Developing Machine Translation services for Ebay and Amazon

My Role

Webinterpret provides comprehensive cross-border e-commerce solutions for eBay and Amazon sellers, offering a SaaS platform that enables them to launch their stores in over 10 markets.

As a Product Manager at Webinterpret I took the lead on development of the key component of Webinterpret’s end-to-end cross-border solution for international sales on Amazon and Ebay.

In my role, I defined clear requirements for the new translation system and the initial proof of concept (POC), while also managing weekly reports to the CEO and the VP of engineering. I discussed implementation details, potential risks, and scalability with the engineering team, and established a testing framework with our internal team of linguists.

Challenge

My objective was to optimize Webinterpret’s translation services by reducing costs by 70% within a year to enable the company to scale and onboard more users without increasing translation budget.

The challenge of this task laid in the system’s complexity, where each listing element—title, category, description, bullet points, and attributes—was processed either through different machine translation modules or by human translators.

Solution

To thoroughly understand the system, I collaborated with a senior engineer to create detailed documentation. This effort allowed me to identify that approximately 10% of the content, which accounted for about 98% of translation costs, was handled by human translators. These costs varied significantly across categories (like clothes, beauty etc).

After analyzing the data, I decided to enrich our dictionaries, aiming to reduce costs by 50%-80% in these areas. The initial results were promising; however, translation costs began to increase again due to constantly changing inventory and new vocabulary. Further analysis led me to a conclusion that optimizing existing algorithms was insufficient due to the long tail of vocabulary distribution.

I presented this problem to our data scientists, and we collectively decided to explore alternative solutions that could adapt to the evolving vocabulary. Our lead data scientist suggested a statistical machine translation (SMT) approach based on language models. After reviewing several publications and discussing the concept with our data science and engineering teams, I was convinced of its potential. I prepared a business case, demonstrating that continued investment in the existing system would not sustainably reduce costs. With approval from the head of engineering and the CEO, we began developing statistical models trained on extensive translation examples.
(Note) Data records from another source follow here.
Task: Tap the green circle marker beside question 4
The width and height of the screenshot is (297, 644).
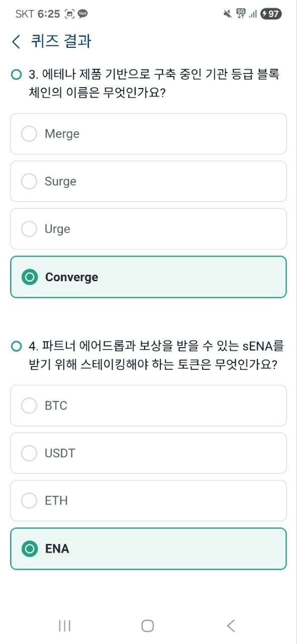Action: [x=16, y=346]
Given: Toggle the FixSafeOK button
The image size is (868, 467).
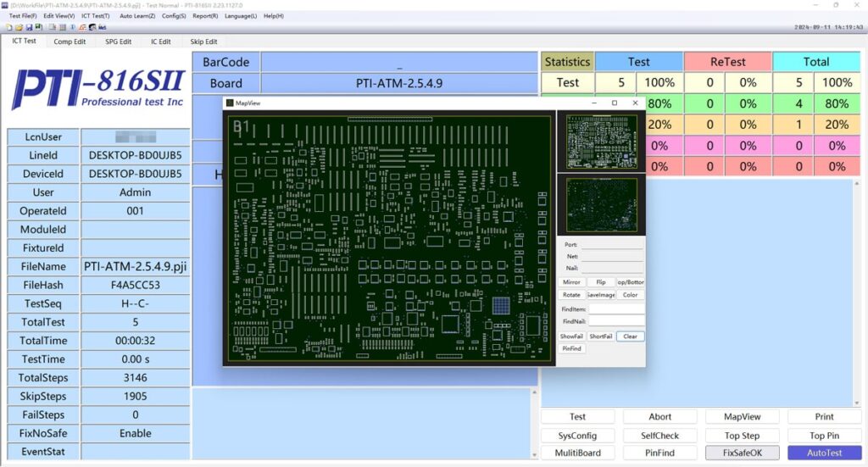Looking at the screenshot, I should (743, 453).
Once the system’s quality and performance reached satisfactory levels, I decided to launch it for a select group of users and listings. After successful initial tests, I received approval from the VP of engineering and the CEO to transition all users to the new system. I continued to monitor quality and costs closely and engaged with the customer support team to track any issues related to translation quality or performance.

Results

As a result, my team and I not only met but exceeded our annual goals. We managed to translate over 10 million more listings without increasing the translation budget. The system was patented and continues to be utilized by Webinterpret to translate listings for more than 33,000 sellers globally.